TASK STATEMENT ▸ Your reply must contain the lines from the one with "Viewport: 759px width, 437px height." through the last line of the material, exact and complete, with no pictures and no other text.

DATA FOR THIS TASK ▸
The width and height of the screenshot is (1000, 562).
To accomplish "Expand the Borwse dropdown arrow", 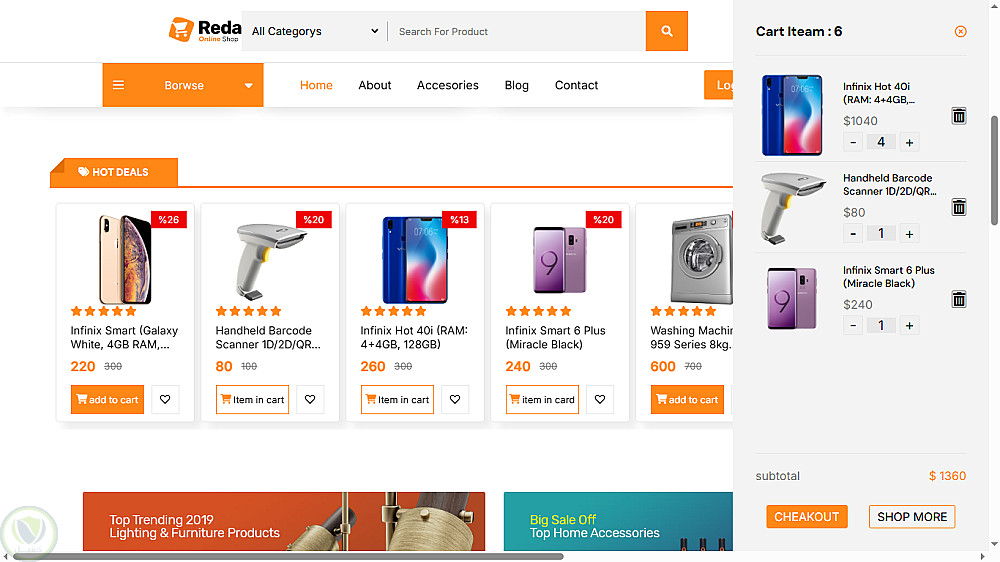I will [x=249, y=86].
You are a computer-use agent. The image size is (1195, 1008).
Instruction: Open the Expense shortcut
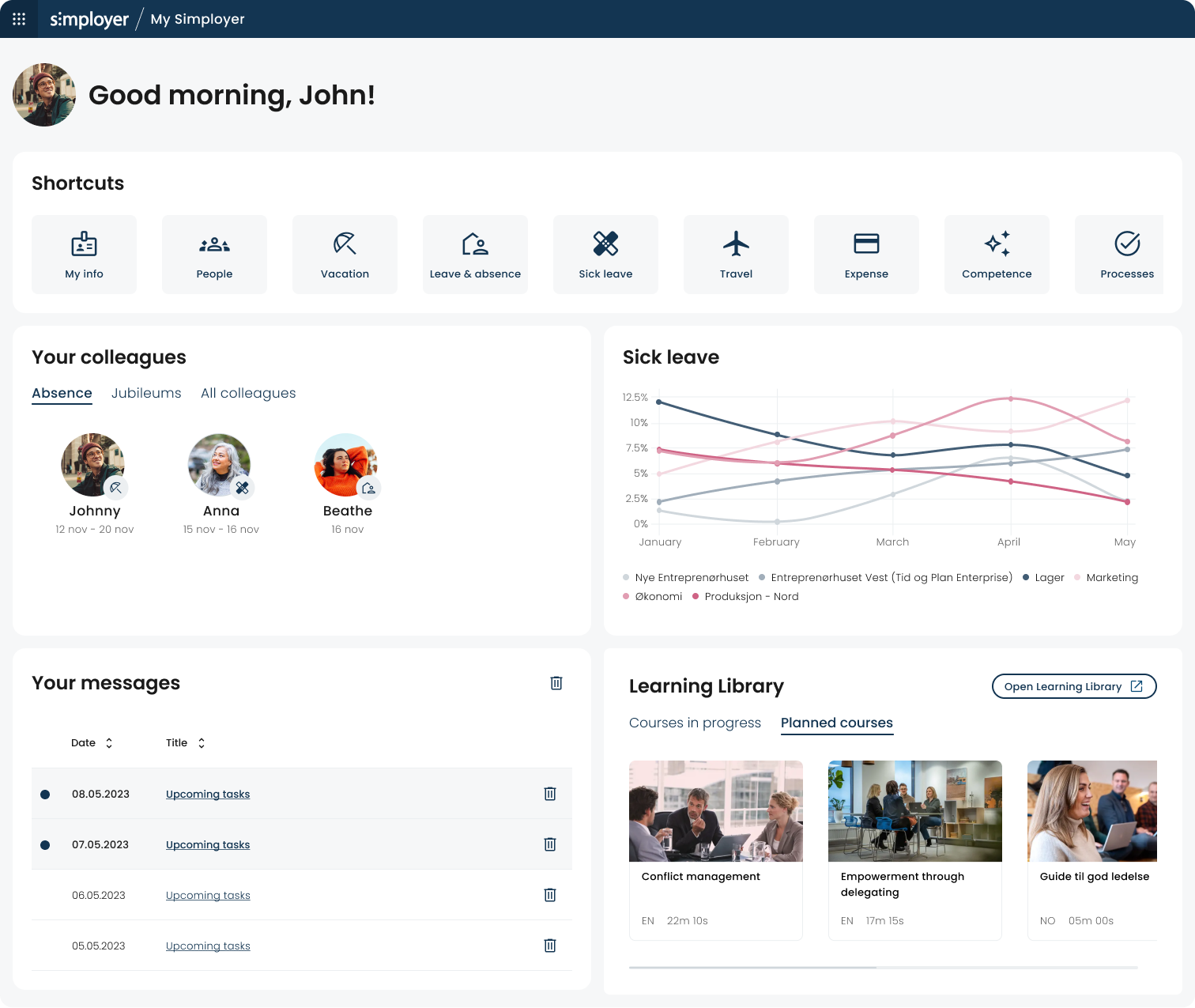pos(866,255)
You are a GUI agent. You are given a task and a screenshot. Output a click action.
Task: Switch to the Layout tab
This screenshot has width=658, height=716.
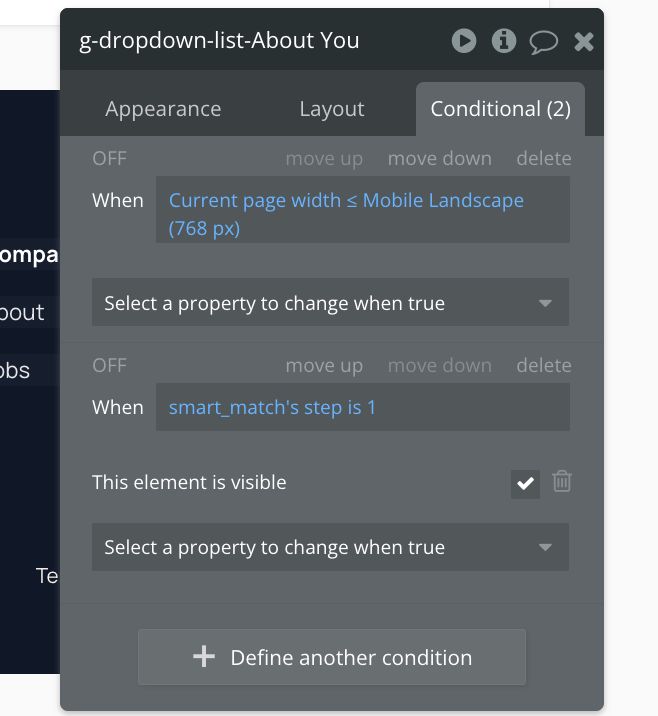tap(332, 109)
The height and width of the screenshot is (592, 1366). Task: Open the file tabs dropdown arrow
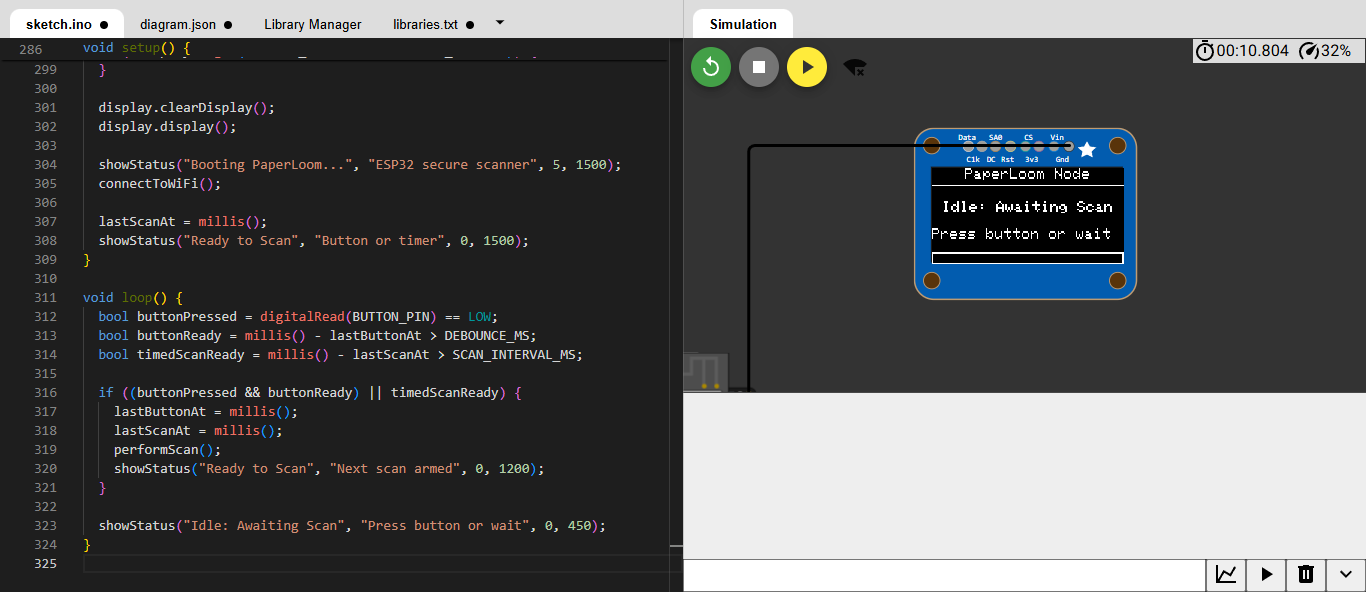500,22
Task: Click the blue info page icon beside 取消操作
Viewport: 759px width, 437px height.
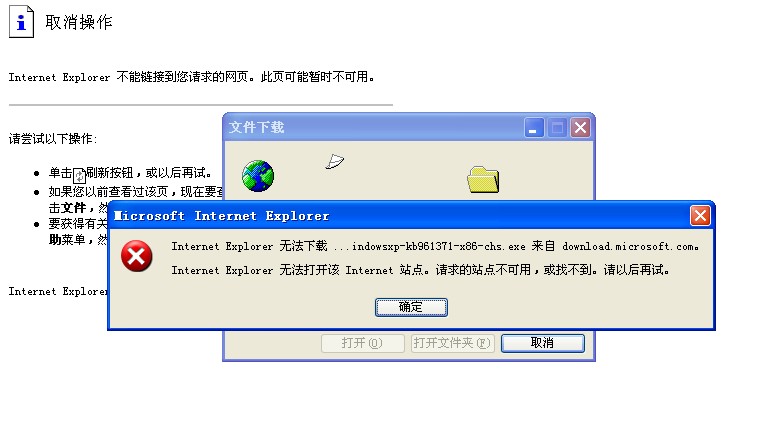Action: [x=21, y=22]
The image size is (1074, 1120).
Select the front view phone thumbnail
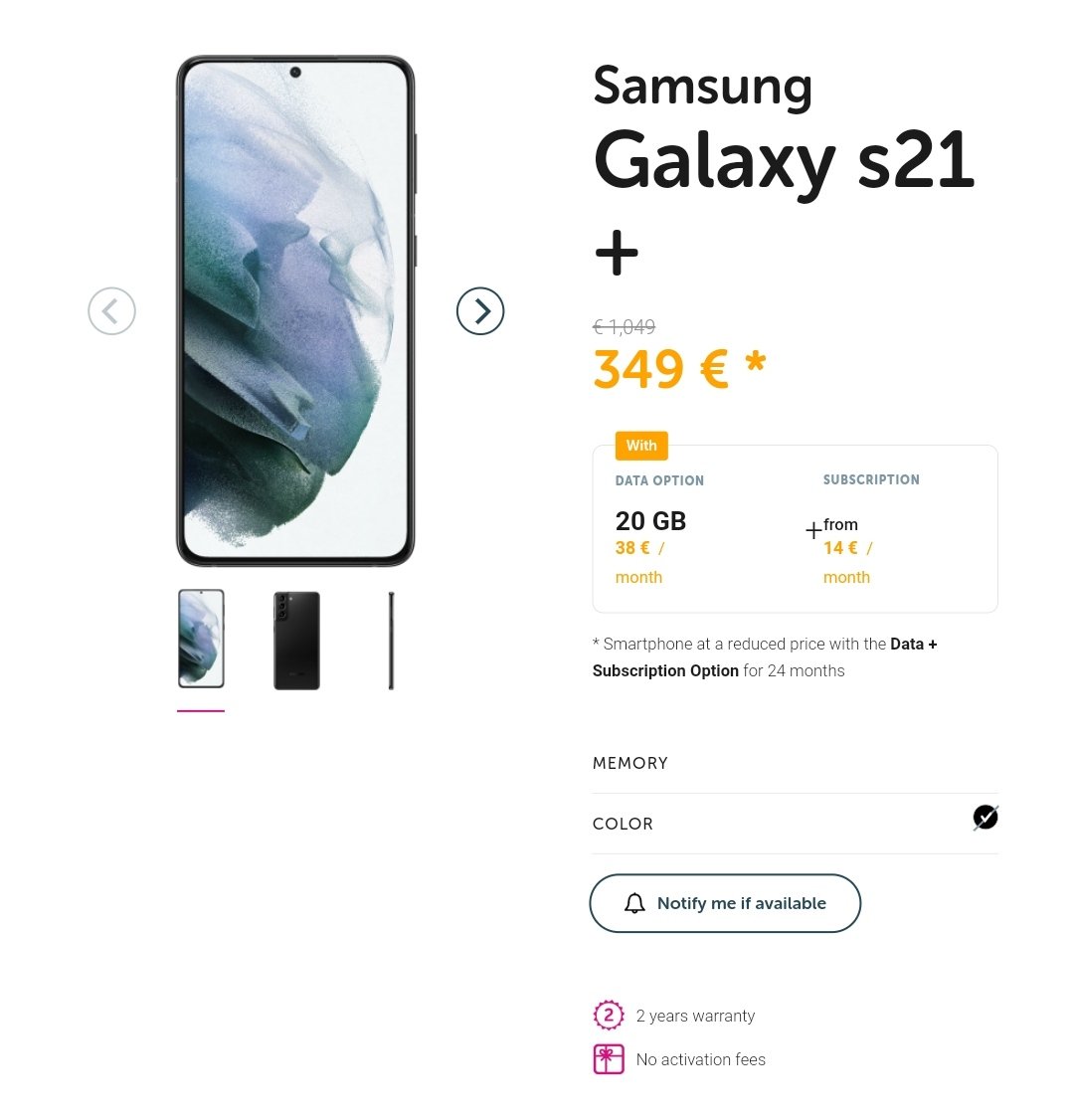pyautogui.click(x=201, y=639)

SOLUTION ▸
Viewport: 759px width, 437px height.
Action: [x=21, y=22]
The image size is (1074, 1120).
Select the front view phone thumbnail
pyautogui.click(x=201, y=639)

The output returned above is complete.